1 - Confirmation Bias
The most common of the bias, we've all been victims of it.
It happens when we go into the data with a previous expectation of what we are hoping to see. It can be conscious or unconscious so it's crucial for a data scientist to be attentive to this kind of bias. Our bias clouds our own judgement, and we can end up making judgments on the data that might not be in line with reality.
A classical example is Anscombe's Quartet, with 4 different datasets with 2 variables, x and y. If you do simple summary statistics, you’ll get similar results for all.
The average x value is 9 for each dataset
The average y value is 7.50 for each dataset
The variance for x is 11 and the variance for y is 4.12
The correlation between x and y is 0.816 for each dataset
A linear regression (line of best fit) for each dataset follows the equation y = 0.5x + 3
At first, you might think they are equivalent, descriptive statistics are all the same. But then you plot them and to your surprise, they are all different. Reality does not match your bias.
There is no easy way out of this kind of bias. Two major ways to prevent it is to keep a standardized protocol of data analysis that you use consistently across projects, and to keep domain knowledge experts close to evaluate your work.

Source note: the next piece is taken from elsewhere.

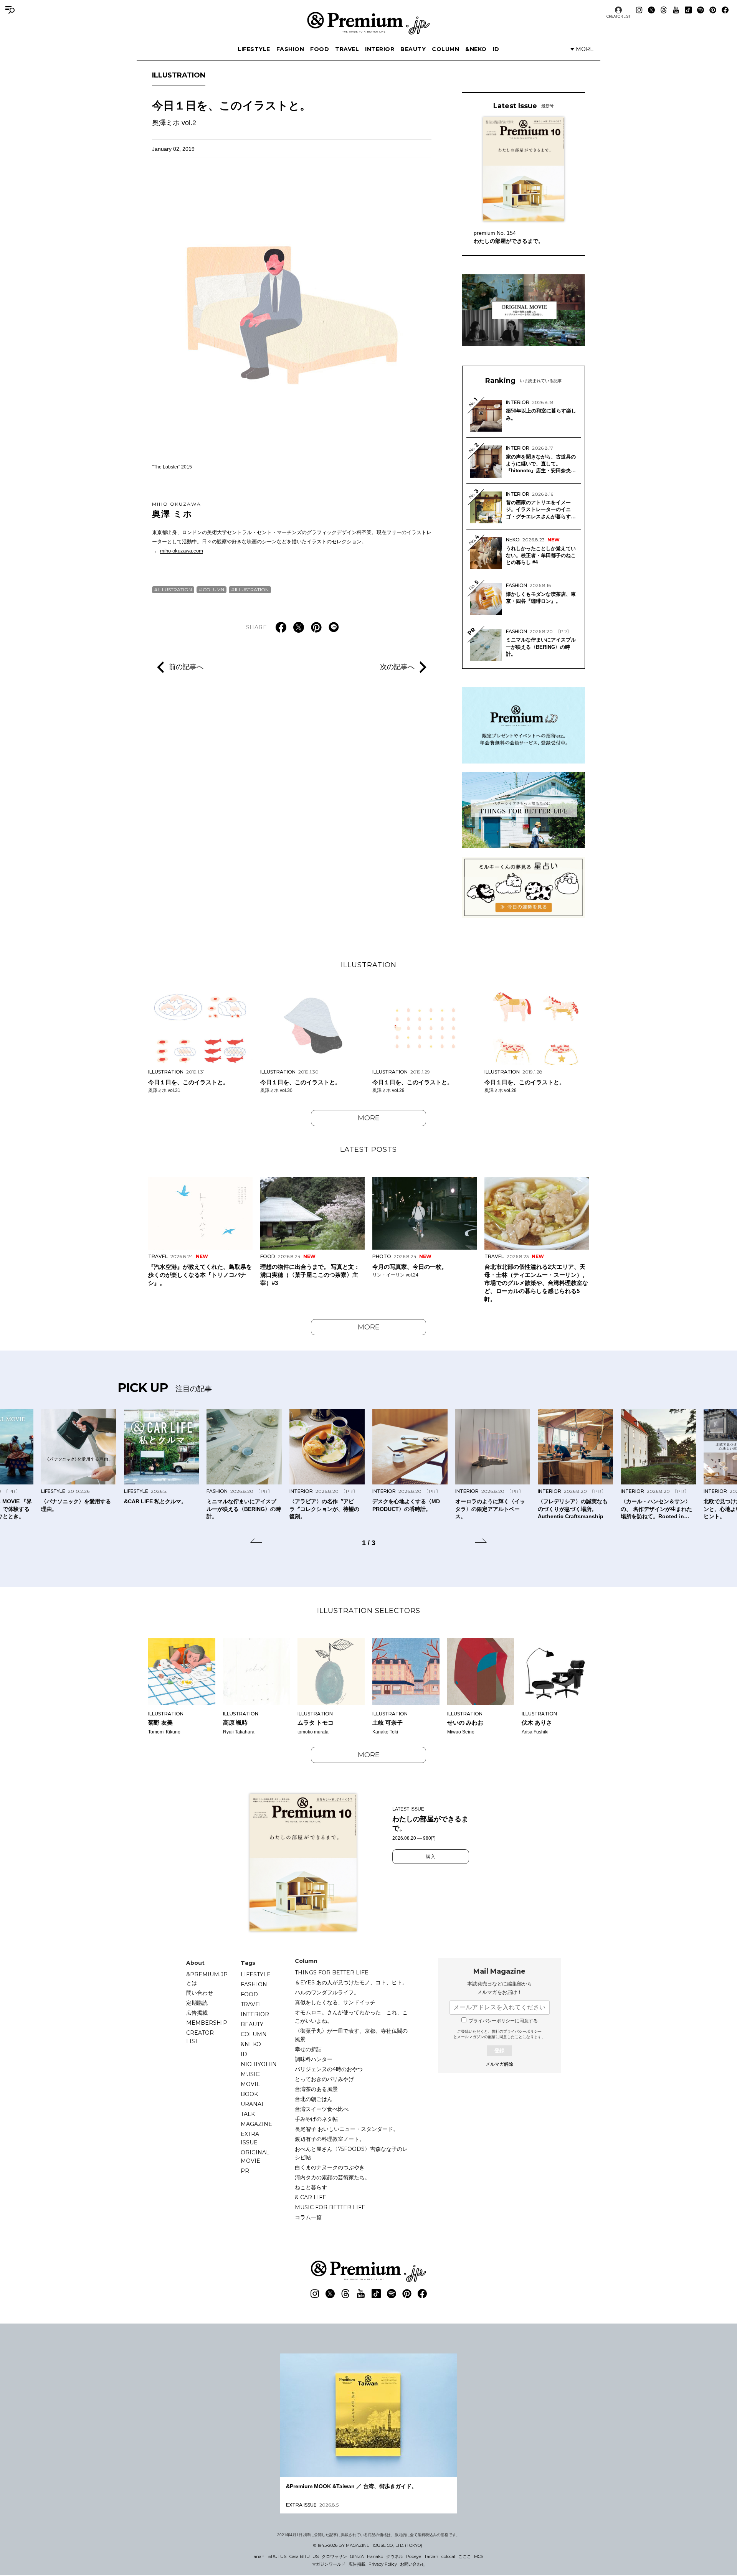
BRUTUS (277, 2556)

Be sure that those domain knowledge experts reflect the diversity of your expected clients so you don't reproduce the same bias but in your domain knowledge expert.
2 - Sampling Bias (also known as selection bias)
When a dataset does not reflect the population in which the model will be used, sampling bias will happen. Let's take Amazon's AI recruitment tool failure as an example. This model was ignoring good applications by women because its training dataset was overwhelmingly filled with male applicants. The accuracy was also diminished for BIPOC candidates.
There are methods to attempt to mitigate this bias such as synthetic data (generating artificial data from underrepresented groups) or resampling techniques (creating a subset of the original data that balances groups) but first, it's important for us to be aware that this sampling bias exists. And for that, tools such as Aequitas - a free tool to perform bias and fairness audits to your projects - are fantastic.
Using tools such as this one should become a standard in your work.
3 - Association Bias
This is the most prevalent bias in the news today. It usually appears when data clearly shows reinforcement of a cultural bias.
It can be as simple as an association word game that pairs men with programmers and women with nurses, reinforcing a stereotype. It can also be as serious and problematic as when AI was applied in court decisions, in the USA, which consistently made them harsher towards African Americans than White Americans.
The algorithm, called COMPAS, was created in an attempt to predict the risk of recurrence of each criminal and, based on that risk, the value of the bail was calculated. While it worked reasonably when calculating bail values within the same race, it was clearly biased towards African Americans when compared to white Americans. The calculations reflect the data, showing the internal bias that exists in the judicial system.
Solutions for this type of bias are not easy and controversial to manage and use. Nowadays, best practices tell us that consistent bias reviews by diverse teams are crucial to avoid situations like this. A diverse team (that reflects the population that will be served by the model) is the best pathway forward.
Reflecting the world in our teams, having the work reviewed by more than one group, and being alert to the fact that bias is a part of data science will help us move forward towards a more fair algorithmic world.
Remember, fellow data people, stay cautious, stay alert and do your best to avoid bias.
It's all that could be asked of a good data pro. 😉